Bi-Color Eastern Veil Nebula, NGC 6995 - September 2014

Full resolution image here.

Here is the same veil as below with 220 minutes of OIII added.  The green is synthetic (80% OIII and 20% Ha).  I have seen bi-color images in which the OIII shines as blue, but my blue channel here is too weak.  Whether from the lower blue response of my camera, that I do not have enough time on OIII, the reddening of the sky above my light-polluted backyard, or all of these, the Ha overwhelms the blue. The night I collected OIII was also pretty hazy.  The effect of the blue in this image is therefore only to lighten/whiten the red.

Telescope: Astro-Tech AT111EDT and William Optics AFR-IV (eff. at f/5.6)
Camera and Exposure: SXVF-H9  Ha: 12x1200" (6nm Ha) + 12x900" (12nm Ha+NII); OIII: 11x1200".  Alnitak Flat-man flats
Filters: Astronomik 6nm Ha, 12nm OIII
Guiding: SX Lodestar and SX OAG
Mount: Takahashi NJP
Software: Nebulosity, Photoshop CS3, Registar
Location: The Woodlands, TX

August 26, 2014

Comet Jacques Video

Comet Jacques came flying through Cassiopeia in late August 2014.  After a wonderful night of imaging the Veil Nebula, I had some time in the early morning after the Veil had set behind the house.  I caught Comet Jacques as it passed the meridian.

The Comet was hard to find.  My usual planetarium program and the first two websites I checked gave incorrect locations.  I found the Comet's true ephemeris when I went to The Sky Live (http://theskylive.com/).

Anyway, this video (really a slide show) shows the comet's movement in 100 30-second frames.  The comet was moving so fast that frames much longer than 30 seconds showed the comet as a line.  The movement would have been easily visible in a telescope over a few minutes' time.  Here is the link:


I have not stretched these images much.  You might see more if you make the video full screen.
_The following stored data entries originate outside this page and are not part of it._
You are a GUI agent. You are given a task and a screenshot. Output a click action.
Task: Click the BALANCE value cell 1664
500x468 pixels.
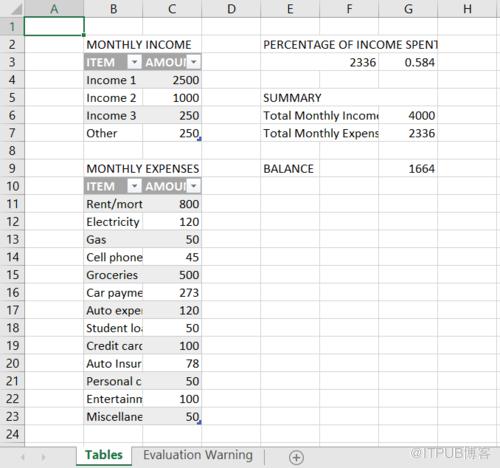pos(408,168)
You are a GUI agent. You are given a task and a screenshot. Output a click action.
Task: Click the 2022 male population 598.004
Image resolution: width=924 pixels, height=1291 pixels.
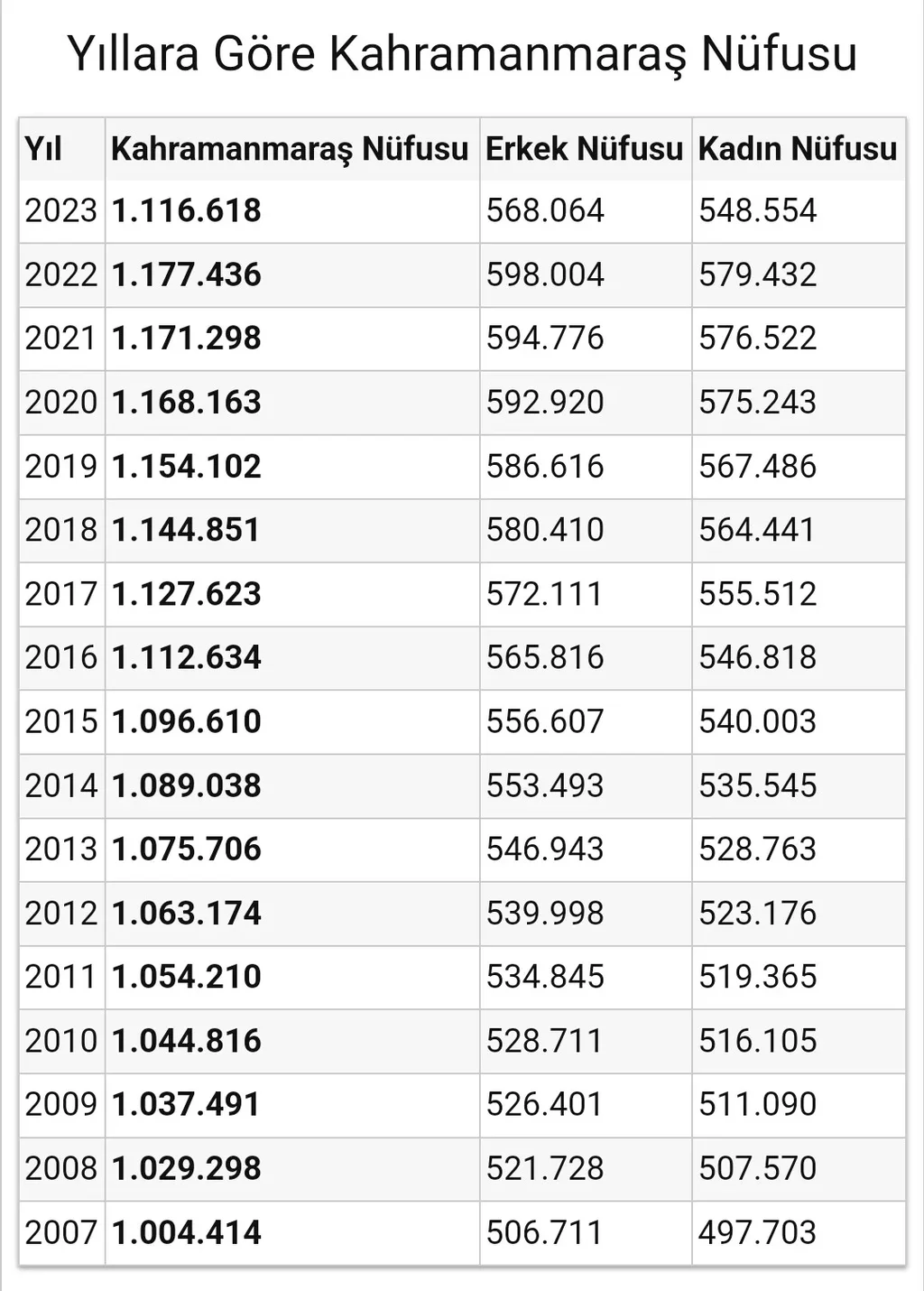click(545, 275)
Telescope: Astro-Tech AT111EDT and William Optics AFR-IV (eff. at f/5.6)
Camera and Exposure: SXVF-H9 100x30", Alnitak Flat-man flats
Filter: Astronomik CLS
Guiding: SX Lodestar and SX OAG
Mount: Takahashi NJP
Software: Nebulosity, Photoshop CS3, MS PowerPoint
Location: The Woodlands, TX

August 24, 2014

A Swatch of Veil - NGC 6995 (August 2014)
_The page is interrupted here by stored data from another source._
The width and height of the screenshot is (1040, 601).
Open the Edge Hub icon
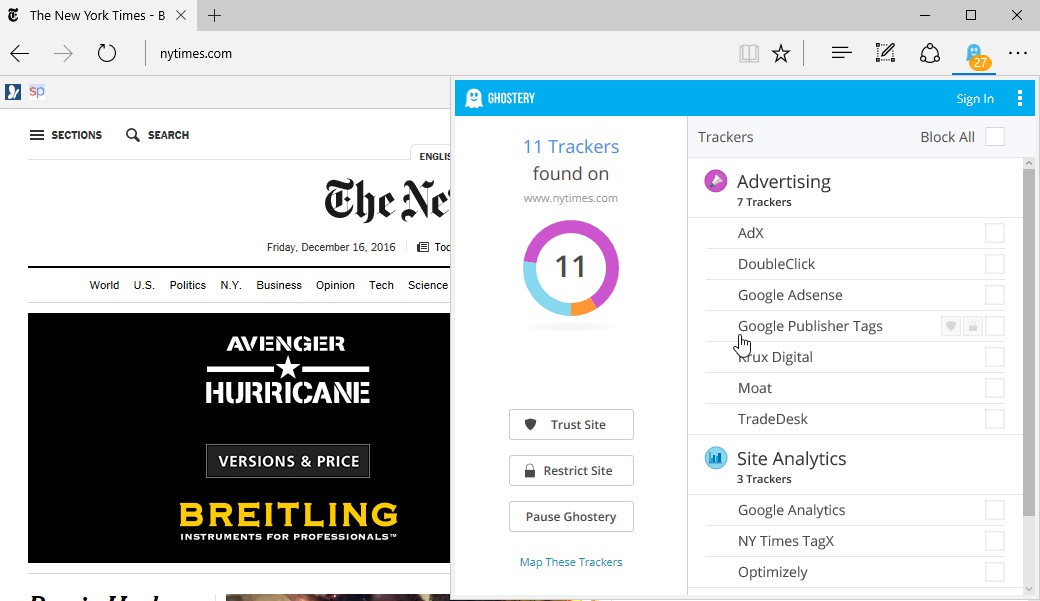[x=841, y=54]
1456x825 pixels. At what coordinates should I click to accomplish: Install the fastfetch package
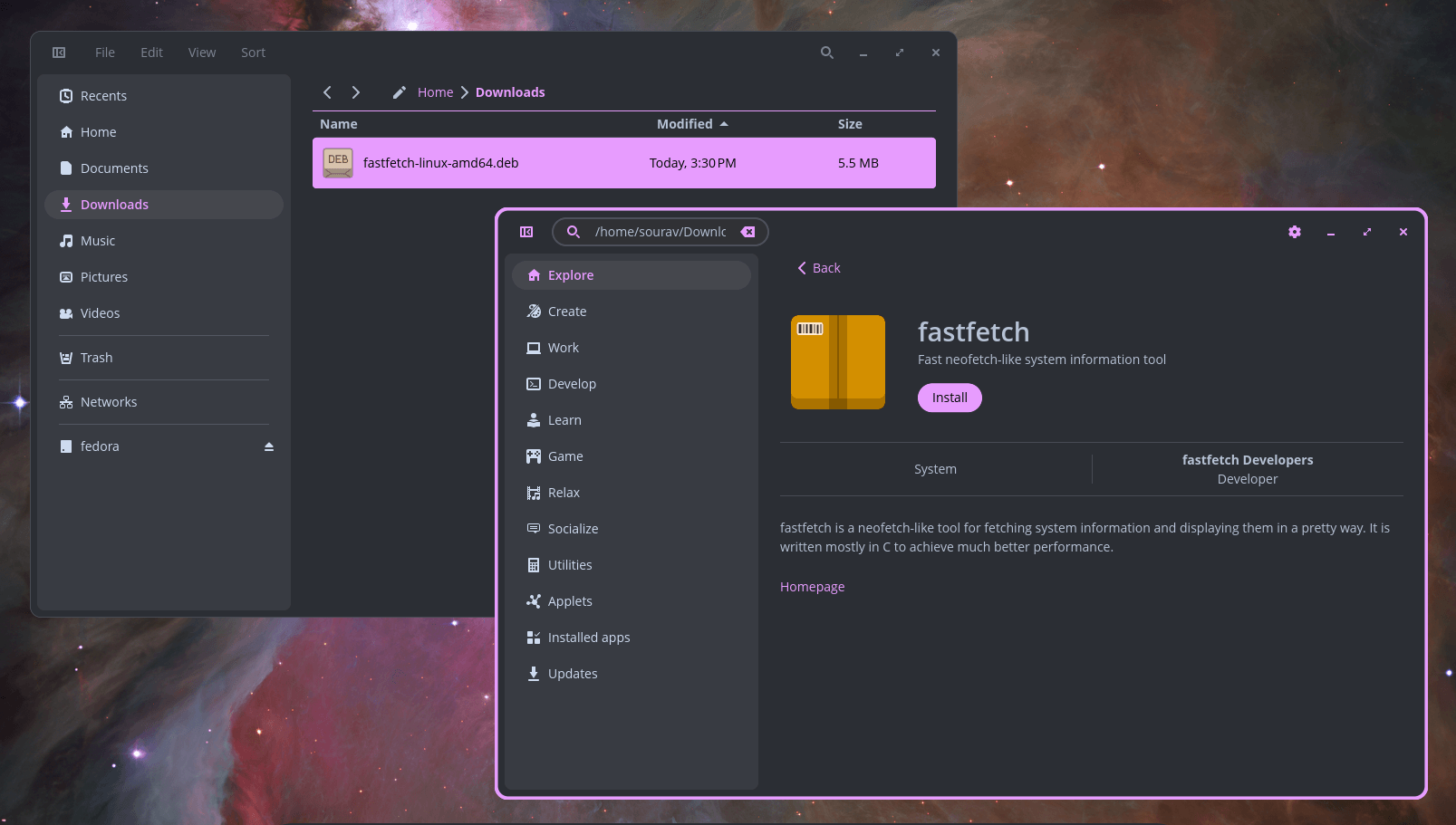pos(950,398)
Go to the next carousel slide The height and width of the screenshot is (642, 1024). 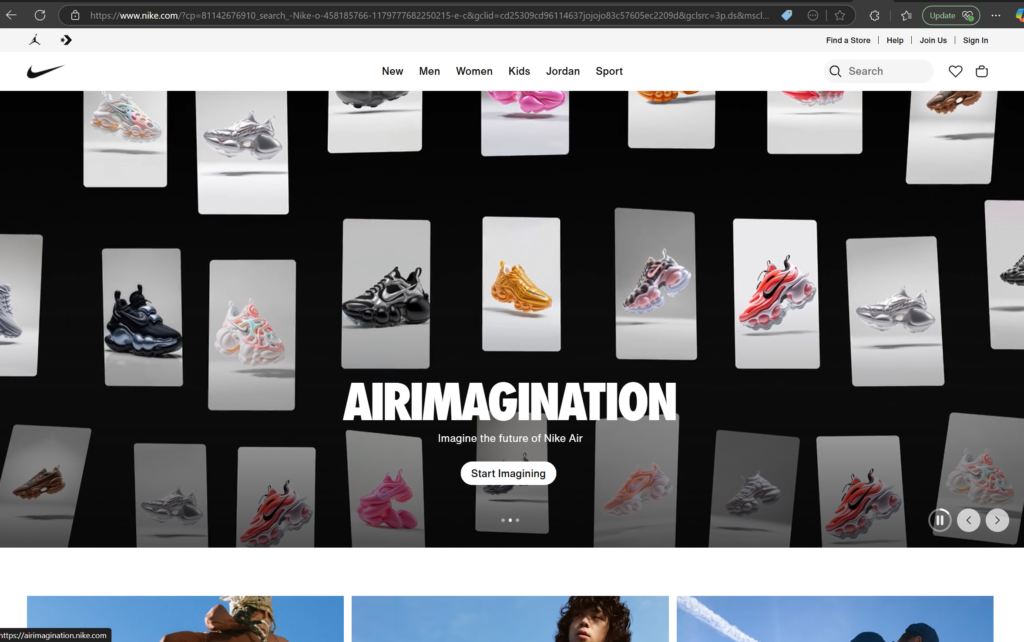(997, 520)
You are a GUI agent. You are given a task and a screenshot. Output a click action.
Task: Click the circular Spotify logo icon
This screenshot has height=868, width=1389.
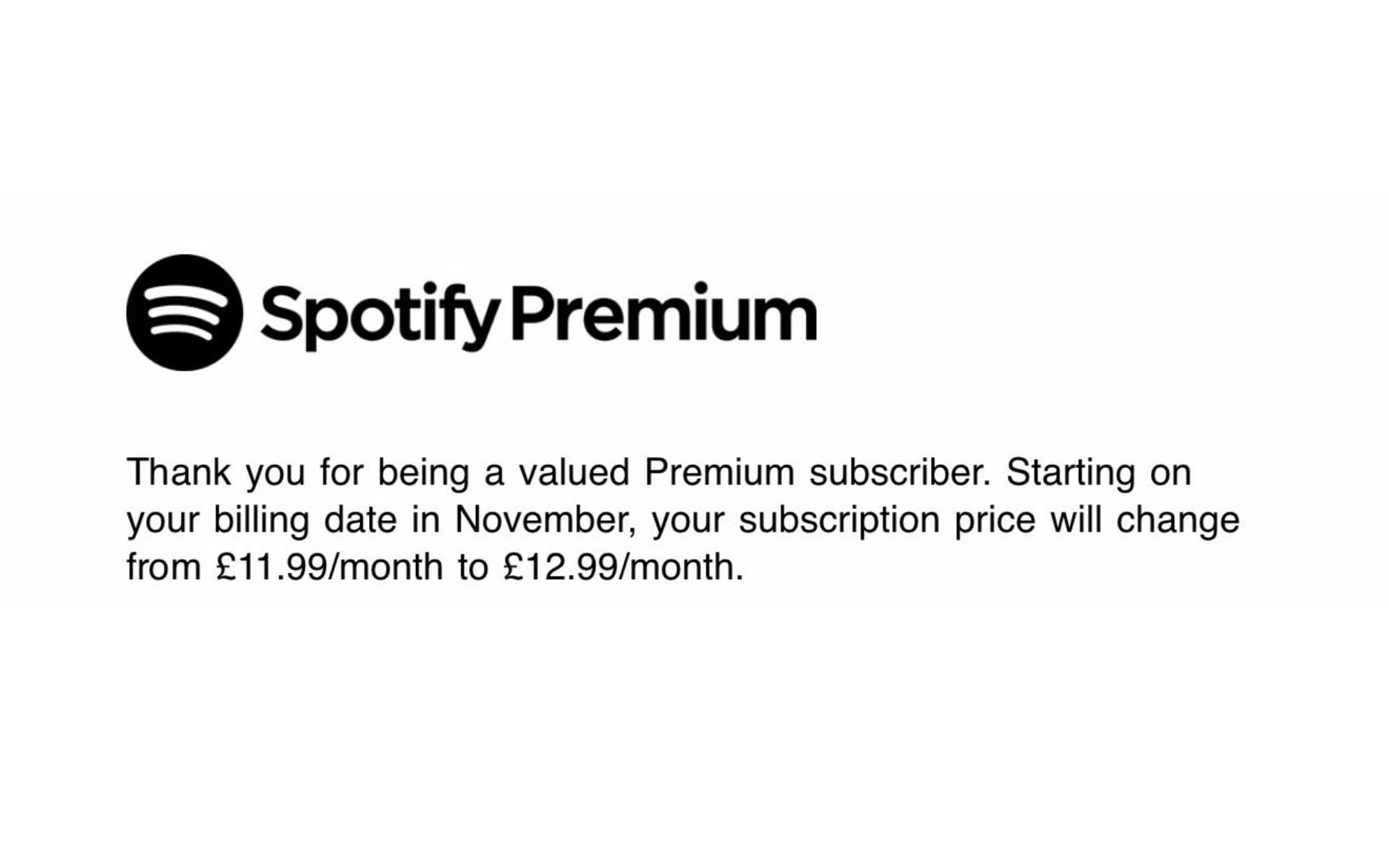coord(184,312)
Full resolution image here.

Of course, this is part of the Veil Nebula, a supernova remnant in Cygnus.  This is just the Ha (and perhaps a bit of NII).  I've wondered whether the arcs help show the location of the original blast (relative to what remains).
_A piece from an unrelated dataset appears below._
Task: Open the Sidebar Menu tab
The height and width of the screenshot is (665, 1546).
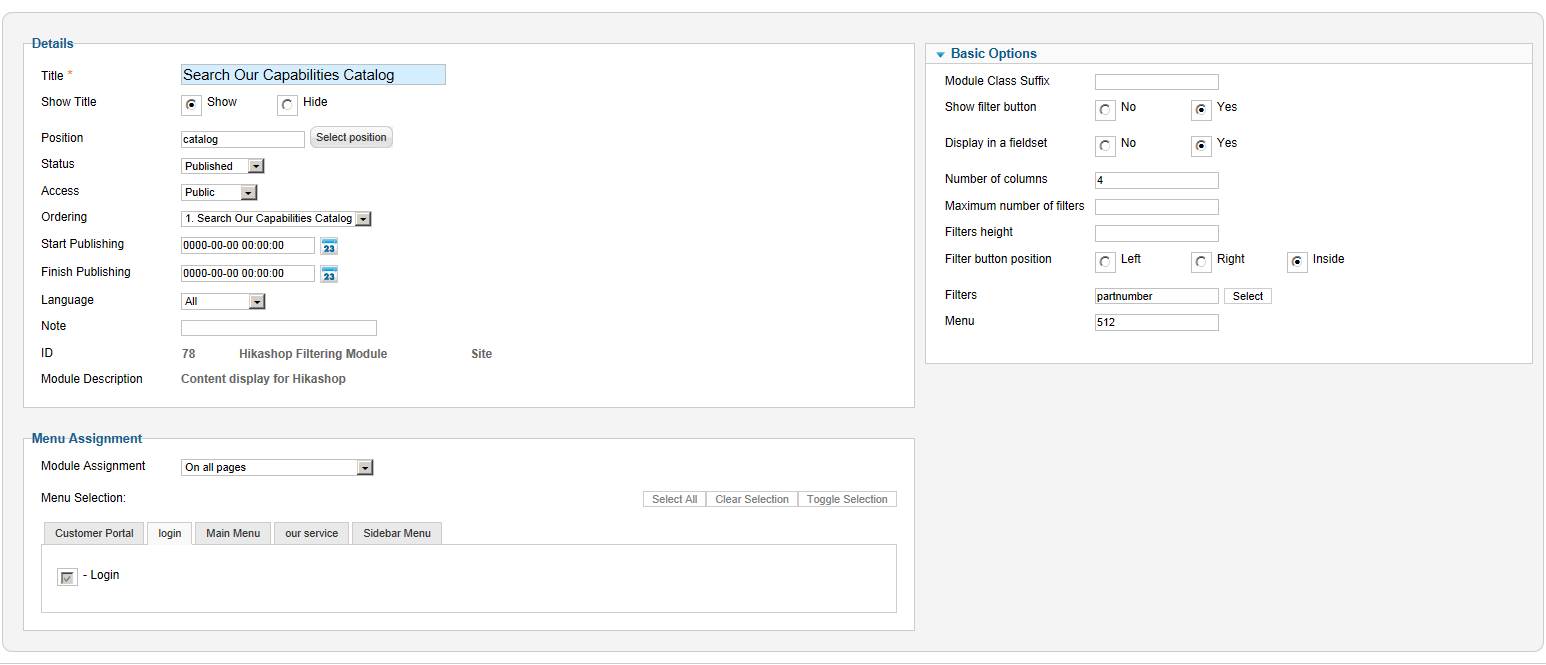Action: point(397,533)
Telescope: Astro-Tech AT111EDT and William Optics AFR-IV (eff. at f/5.6)
Camera and Exposure: SXVF-H9 12x1200" (6nm Ha) + 12x900" (12nm Ha+NII), Alnitak Flat-man flats
Filter: Astronomik 6nm and 12nm Ha[+NII]
Guiding: SX Lodestar and SX OAG
Mount: Takahashi NJP
Software: Nebulosity, Maxim DL, Photoshop CS3
Location: The Woodlands, TX

July 14, 2014

The Cygnus Wall in H-alpha (July 9, 2014)

This well-known cloud of interstellar dust and gases in the constellation Cygnus glows here with the light of ionized hydrogen.  The image was taken with the moon >85% full.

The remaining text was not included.